Bruce Hitchner, of Tufts University near Boston and formerly of the University of Dayton, was in the region this week presenting a draft constitution to Kosovar leaders.
Kosovo has been under United Nations and NATO control since a U.S.-led bombing campaign drove Serbian forces from the province in 1999, but simmering unrest continues.
Talks on Kosovo's final status --- whether the majority ethnic Albanians get the independence they want, or the minority Serbs get their wish to remain part of Serbia --- are expected to begin this year.
With this in mind, Hitchner and a team at the U.S.-based nonprofit Public International Law and Policy Group drafted a constitution for Kosovo in the same spirit in which the group already has advised more than a dozen countries --- not to impose a solution, but rather to create a document that local politicians can use as a starting point.
''We drafted in the course of the last four months a boilerplate constitution,'' he said.

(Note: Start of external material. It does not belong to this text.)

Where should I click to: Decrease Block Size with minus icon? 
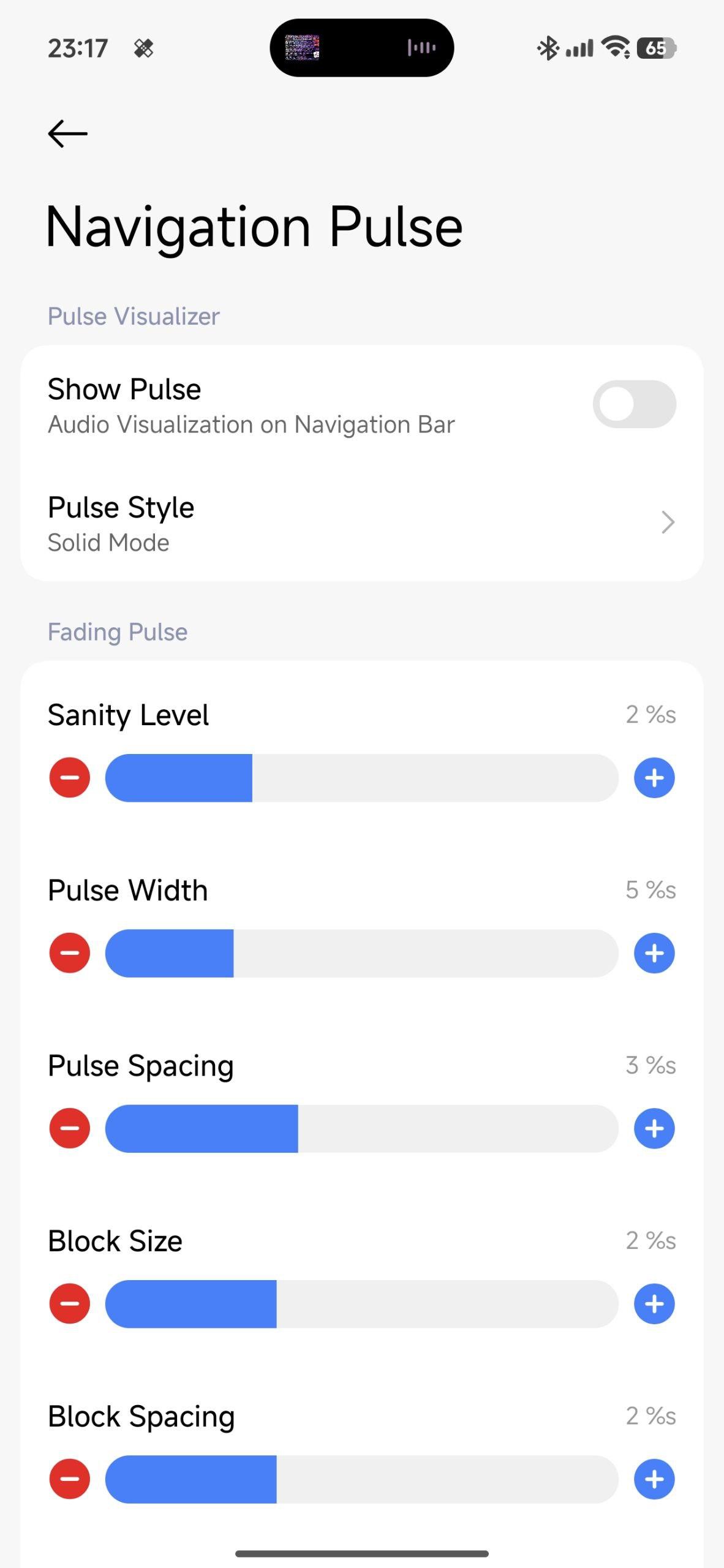70,1303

When a delegation that included Hitchner brought the document to Kosovo, courtesy of a German Marshall Fund grant, ''the Kosovars leapt on it,'' he said. ''They'll send us back suggestions for revision, and when they need us we'll go back in there.''
The draft constitution foresees a strong parliamentary democracy that emphasizes the role of the prime minister rather than the president and enshrines the rights of the individual. It would not include what Hitchner calls ''ethnic set-asides,'' or quotas for representation of various groups.

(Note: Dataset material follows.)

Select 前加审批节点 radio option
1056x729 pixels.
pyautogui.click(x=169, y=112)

While Kosovo's provisional government and Albanian opposition parties embraced the document, Hitchner said there had been no response from the Serb minority.
Hitchner foresees traveling to the region about once a month to hear all the concerns, and to continue a fledgling constitutional project in nearby Bosnia.
He chairs the nearly 10-year-old Dayton Peace Accords project, and was in Bosnia this week for what he called ''low-key'' consultations with leaders about where to start when considering changes to their constitution.
Bosnia's present constitution is part of the peace agreement initialed in Dayton in November 1995. The agreement ended a nearly four-year war that pitted the country's Croats, Muslims and Serbs against each other, leaving some 200,000 dead and about half the country's population displaced from their homes.
Nearly 10 years later, Bosnia is far from a model country, but its challenges are mostly unrelated to the threat of renewed war.
And the country's tangled structures --- for example, Bosnia has three presidents --- are increasingly seen as a stumbling block to Bosnia's bid to join the European Union.
''It's more nation-building now than it is peace implementation work --- that phase is over clearly,'' Hitchner said. ''What we're trying to do is establishing some principles for political and constitutional change that everyone can agree to.''
Hitchner is facing a tight deadline. Any changes will have to be presented to parliament by March 2006, in time for the general elections later that year.
But he is optimistic. ''The goal is to get the Bosnians in charge of shaping their future,'' he said.